The 2005–06 Martyr's Memorial A-Division League season, also known as the Martyr's Memorial San Miguel League for sponsorship reasons, was the 36th season of Nepal's top-tier A-Division League since its establishment in 1954/55. A total of 14 teams competed in the league. Manang Marsyangdi Club won the league.
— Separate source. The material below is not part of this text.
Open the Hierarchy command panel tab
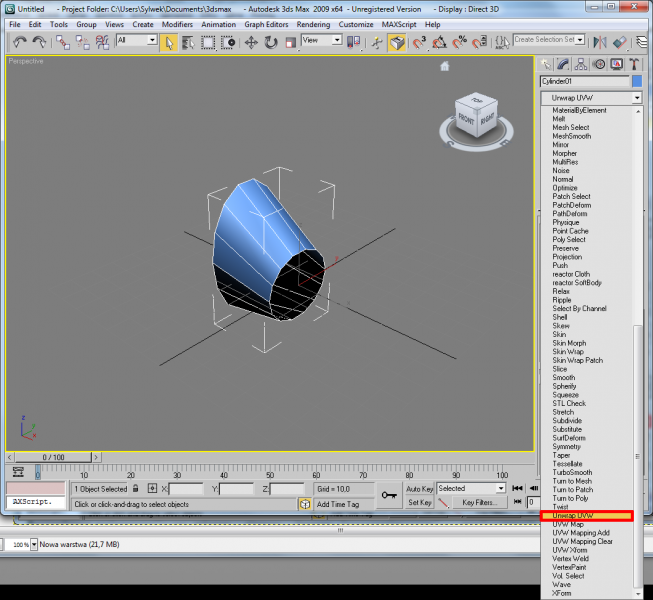The width and height of the screenshot is (653, 600). [583, 65]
The season began on 26 August 2005 and concluded on 21 February 2006.

== Teams ==
APF Club made their debut in the league without being promoted before.
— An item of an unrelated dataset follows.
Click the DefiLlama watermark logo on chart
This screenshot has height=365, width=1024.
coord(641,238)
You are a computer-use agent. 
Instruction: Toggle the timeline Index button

| Team | Location | Previous Season |
| APF Club | Kathmandu | n/a |
| Nepal Police Club | 2nd |
| New Road Team | 7th |
| Tribhuvan Army Club | 4th |
| Machhindra Football Club | ?^{[clarification needed]} (promoted from Martyr's Memorial B-Division League) |
| Boys Union Club | 11th |
| Manang Marshyangdi Club | 3rd |
| Ranipokhari Corner Team | 10th |
| Sankata Club | 8th |
| Boudha FC | ?^{[clarification needed]} (promoted from Martyr's Memorial B-Division League) |
| Mahabir Club | 12th |
| Brigade Boys Club | 9th |
| Friends Club | Lalitpur | 5th |
| Jawalakhel YC | 6th |
| Three Star Club | 1st |

== League table ==

| Pos | Team | Pld | W | D | L | GF | GA | GD | Pts | Qualification or relegation |
| 1 | Manang Marshyangdi Club (C) | 28 | 21 | 5 | 2 | 84 | 20 | +64 | 68 | Qualification for 2006 AFC President's Cup |
| 2 | Three Star Club | 28 | 19 | 6 | 3 | 65 | 18 | +47 | 63 |  |
| 3 | Tribhuvan Army Club | 28 | 19 | 4 | 5 | 67 | 30 | +37 | 61 |
| 4 | Nepal Police Club | 28 | 17 | 9 | 2 | 52 | 18 | +34 | 60 |
| 5 | APF Club | 28 | 13 | 7 | 8 | 53 | 31 | +22 | 46 |
| 6 | New Road Team | 28 | 12 | 8 | 8 | 51 | 33 | +18 | 44 |
| 7 | Ranipokhari Corner Team | 28 | 10 | 7 | 11 | 52 | 61 | −9 | 37 |
| 8 | Sankata Club | 28 | 10 | 4 | 14 | 46 | 56 | −10 | 34 |
| 9 | Brigade Boys Club | 28 | 10 | 2 | 16 | 51 | 68 | −17 | 32 |
| 10 | Boys Union Club | 28 | 7 | 7 | 14 | 37 | 67 | −30 | 28 |
| 11 | Jawalakhel Youth Club | 28 | 6 | 9 | 13 | 39 | 50 | −11 | 27 |
| 12 | Friends Club | 28 | 6 | 8 | 14 | 46 | 46 | 0 | 26 |
| 13 | Machhindra Football Club | 28 | 7 | 5 | 16 | 33 | 59 | −26 | 26 |
| 14 | Mahabir Club (R) | 28 | 6 | 4 | 18 | 28 | 74 | −46 | 22 | Relegation to Martyr's Memorial B-Division League |
| 15 | Boudha FC (R) | 28 | 2 | 5 | 21 | 26 | 80 | −54 | 11 |

== Match-fixing controversy ==
On matchday 27, relegation-threatened Machhindra FC faced Ranipokhari Corner Team. After the match ended 9-8 for Machhindra, allegations of match fixing rose, as Machhindra needed the win while RCT's Rishi Rai, who scored all eight goals, was on course to become the league's top goalscorer. While the analysis on the allegations never concluded, All Nepal Football Association did not award the top goalscorer award this season.